The catastrophic murders of September 11 certainly justified an armed reprisal, in so far as military action could be used to punish or apprehend the planners and instigators, as well as perhaps to deter similar terrorist assaults in the future. However, this simple mandate based on the traditional and internationally accepted concept of "just war" was metamorphasized by the administration's hawks and their cheerleaders in "conservative" journals and talk-shows into nothing less than a crusade for bringing "capitalism," "freedom," and "democracy" to a region of the world that has known at least some of the blessings of civilization for more than five thousand years.

Notwithstanding that circumstances on the ground have proven to be more intractable than the ideologues had originally guessed, they continue to claim for the United States a unique, messianic status that requires us to bear any cost in blood and treasure to extend the frontiers of Reason.

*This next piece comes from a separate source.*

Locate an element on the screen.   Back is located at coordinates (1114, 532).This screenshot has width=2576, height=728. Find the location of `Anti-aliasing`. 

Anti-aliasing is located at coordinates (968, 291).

Confusing and conflating legitimate self-defense with the ends of empire, they have, wittingly or otherwise, distorted America's image of itself, using the language of piety and patriotism to mask a formidable will to power.

Having traced the source of this virus of "neo-Jacobinism" to certain strains of ahistorical, Enlightentment thinking, Ryn cautions that it appears to be on the ascent in Twenty-First Century America, a nation that has assembled unto itself more might in nearly every respect than all the powers of all the ages of the Earth. America the Virtuous alerts us to the temptations and the likely disastrous consequences of such power in the service of excessive national pride untempered by the humility that comes with genuine historical self-awareness.

Ryn's is the warning of a true patriot, not the flattery of America's honey-tongued agents destruction.